=== Source excerpt ===
2013-08-15 00:14:32

by Wendy Cheng

[permalink] [raw]
Subject: Helps to Decode rpc_debug Output

The IO on top of a NFS mounted directory was hanging so I forced a
(client side) "rpc_debug" output from the proc entry.

<6>[ 4311.590317] 1676 0001 -11 ffff8801e0bde400 ffff8801d18b1248
0 ffffffff81420d40 nfsv3 WRITE a:call_status q:xprt_resend
... (similar lines) ...
<6>[ 4311.590435] 1682 0001 -11 ffff8801e0bde400 ffff8801d18b0e10
0 ffffffff81420d40 nfsv3 WRITE a:call_connect_status
q:xprt_sending
... (similar lines) ...

Could someone give me an educational statement on what the above two
lines mean ? . More specifically, what "call_connect_status" does and
what "xprt_sending" means ? Is there any way to force (i.e. hacking
the code to get) a re-connect (i.e. invoke "connect" from
rpc_xprt_ops) ?
===
# [Written instruction A]
Retype the rows from the first row through the line containing "Action: pyautogui.click(x=137, y=340)", including both of those lines.
=== Record list ===
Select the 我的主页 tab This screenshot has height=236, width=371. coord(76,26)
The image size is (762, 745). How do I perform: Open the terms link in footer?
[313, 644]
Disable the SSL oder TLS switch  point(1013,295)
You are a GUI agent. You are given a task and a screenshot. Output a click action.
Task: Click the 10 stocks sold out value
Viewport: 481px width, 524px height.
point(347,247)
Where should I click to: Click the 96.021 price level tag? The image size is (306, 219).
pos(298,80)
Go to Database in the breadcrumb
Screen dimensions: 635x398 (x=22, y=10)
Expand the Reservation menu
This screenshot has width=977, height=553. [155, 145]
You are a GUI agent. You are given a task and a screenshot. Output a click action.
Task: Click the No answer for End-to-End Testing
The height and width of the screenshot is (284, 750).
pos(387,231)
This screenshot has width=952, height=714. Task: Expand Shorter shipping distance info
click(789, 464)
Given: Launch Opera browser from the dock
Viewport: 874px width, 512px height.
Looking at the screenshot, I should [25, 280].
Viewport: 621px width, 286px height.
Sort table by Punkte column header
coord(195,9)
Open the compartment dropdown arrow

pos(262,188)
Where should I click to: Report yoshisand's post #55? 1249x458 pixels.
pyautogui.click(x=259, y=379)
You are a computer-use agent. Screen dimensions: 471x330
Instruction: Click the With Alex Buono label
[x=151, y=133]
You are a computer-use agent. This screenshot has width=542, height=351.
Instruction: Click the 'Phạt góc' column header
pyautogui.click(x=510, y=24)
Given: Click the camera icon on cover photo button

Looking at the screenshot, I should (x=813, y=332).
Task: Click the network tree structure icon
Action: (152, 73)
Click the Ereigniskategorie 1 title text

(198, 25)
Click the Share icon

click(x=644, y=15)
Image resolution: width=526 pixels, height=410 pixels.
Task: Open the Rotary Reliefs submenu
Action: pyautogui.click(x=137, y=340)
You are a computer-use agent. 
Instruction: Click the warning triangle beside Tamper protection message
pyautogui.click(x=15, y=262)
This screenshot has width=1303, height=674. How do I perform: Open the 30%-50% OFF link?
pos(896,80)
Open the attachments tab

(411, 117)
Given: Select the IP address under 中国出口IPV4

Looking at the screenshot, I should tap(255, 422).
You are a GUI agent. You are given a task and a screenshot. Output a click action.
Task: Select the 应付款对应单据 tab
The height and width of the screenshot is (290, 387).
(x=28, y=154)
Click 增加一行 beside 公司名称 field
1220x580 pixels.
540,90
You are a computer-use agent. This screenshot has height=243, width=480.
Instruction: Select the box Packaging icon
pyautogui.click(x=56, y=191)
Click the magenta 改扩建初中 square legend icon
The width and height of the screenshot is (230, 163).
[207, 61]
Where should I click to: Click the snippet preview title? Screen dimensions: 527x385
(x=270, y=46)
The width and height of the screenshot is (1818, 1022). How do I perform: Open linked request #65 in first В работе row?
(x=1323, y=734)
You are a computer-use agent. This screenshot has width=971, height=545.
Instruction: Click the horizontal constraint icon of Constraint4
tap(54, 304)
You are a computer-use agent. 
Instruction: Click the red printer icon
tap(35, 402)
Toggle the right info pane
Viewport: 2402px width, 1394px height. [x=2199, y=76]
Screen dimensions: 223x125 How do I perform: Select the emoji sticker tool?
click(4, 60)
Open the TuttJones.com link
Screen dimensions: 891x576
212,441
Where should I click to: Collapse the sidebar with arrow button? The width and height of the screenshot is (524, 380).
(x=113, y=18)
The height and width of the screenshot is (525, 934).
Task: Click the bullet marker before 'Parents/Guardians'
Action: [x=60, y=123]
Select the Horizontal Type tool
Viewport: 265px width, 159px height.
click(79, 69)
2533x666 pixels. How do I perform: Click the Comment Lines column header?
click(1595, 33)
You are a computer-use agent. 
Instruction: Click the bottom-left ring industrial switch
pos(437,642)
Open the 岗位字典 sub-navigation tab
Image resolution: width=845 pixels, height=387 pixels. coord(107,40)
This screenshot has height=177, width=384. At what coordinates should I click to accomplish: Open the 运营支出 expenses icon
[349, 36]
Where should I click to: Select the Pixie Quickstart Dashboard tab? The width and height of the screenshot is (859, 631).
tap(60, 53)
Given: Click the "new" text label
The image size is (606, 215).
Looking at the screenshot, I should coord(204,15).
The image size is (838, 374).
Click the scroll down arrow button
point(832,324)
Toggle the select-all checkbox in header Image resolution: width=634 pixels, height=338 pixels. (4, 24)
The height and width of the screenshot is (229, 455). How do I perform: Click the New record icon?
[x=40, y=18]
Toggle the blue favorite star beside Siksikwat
===
# [Written instruction B]
Using the NFS debugging post, say whether each statement agrees with it, answering yes or no and quoting the deciding words: (i) The rpc_debug output was collected on the server side. (ii) The IO that was hanging sat on top of an NFS mounted directory. (iii) The two quoted output lines both show an nfsv3 READ.

# [Exercise solution A]
Select the 我的主页 tab This screenshot has height=236, width=371. coord(76,26)
The image size is (762, 745). How do I perform: Open the terms link in footer?
[313, 644]
Disable the SSL oder TLS switch  point(1013,295)
You are a GUI agent. You are given a task and a screenshot. Output a click action.
Task: Click the 10 stocks sold out value
Viewport: 481px width, 524px height.
point(347,247)
Where should I click to: Click the 96.021 price level tag? The image size is (306, 219).
pos(298,80)
Go to Database in the breadcrumb
Screen dimensions: 635x398 (x=22, y=10)
Expand the Reservation menu
This screenshot has width=977, height=553. [155, 145]
You are a GUI agent. You are given a task and a screenshot. Output a click action.
Task: Click the No answer for End-to-End Testing
The height and width of the screenshot is (284, 750).
pos(387,231)
This screenshot has width=952, height=714. Task: Expand Shorter shipping distance info
click(789, 464)
Given: Launch Opera browser from the dock
Viewport: 874px width, 512px height.
Looking at the screenshot, I should [25, 280].
Viewport: 621px width, 286px height.
Sort table by Punkte column header
coord(195,9)
Open the compartment dropdown arrow

pos(262,188)
Where should I click to: Report yoshisand's post #55? 1249x458 pixels.
pyautogui.click(x=259, y=379)
You are a computer-use agent. Screen dimensions: 471x330
Instruction: Click the With Alex Buono label
[x=151, y=133]
You are a computer-use agent. This screenshot has width=542, height=351.
Instruction: Click the 'Phạt góc' column header
pyautogui.click(x=510, y=24)
Given: Click the camera icon on cover photo button

Looking at the screenshot, I should (x=813, y=332).
Task: Click the network tree structure icon
Action: (152, 73)
Click the Ereigniskategorie 1 title text

(198, 25)
Click the Share icon

click(x=644, y=15)
Image resolution: width=526 pixels, height=410 pixels.
Task: Open the Rotary Reliefs submenu
Action: pyautogui.click(x=137, y=340)

# [Exercise solution B]
(i) No: "(client side) "rpc_debug" output from the proc entry"
(ii) Yes: "The IO on top of a NFS mounted directory was hanging"
(iii) No: "nfsv3 WRITE"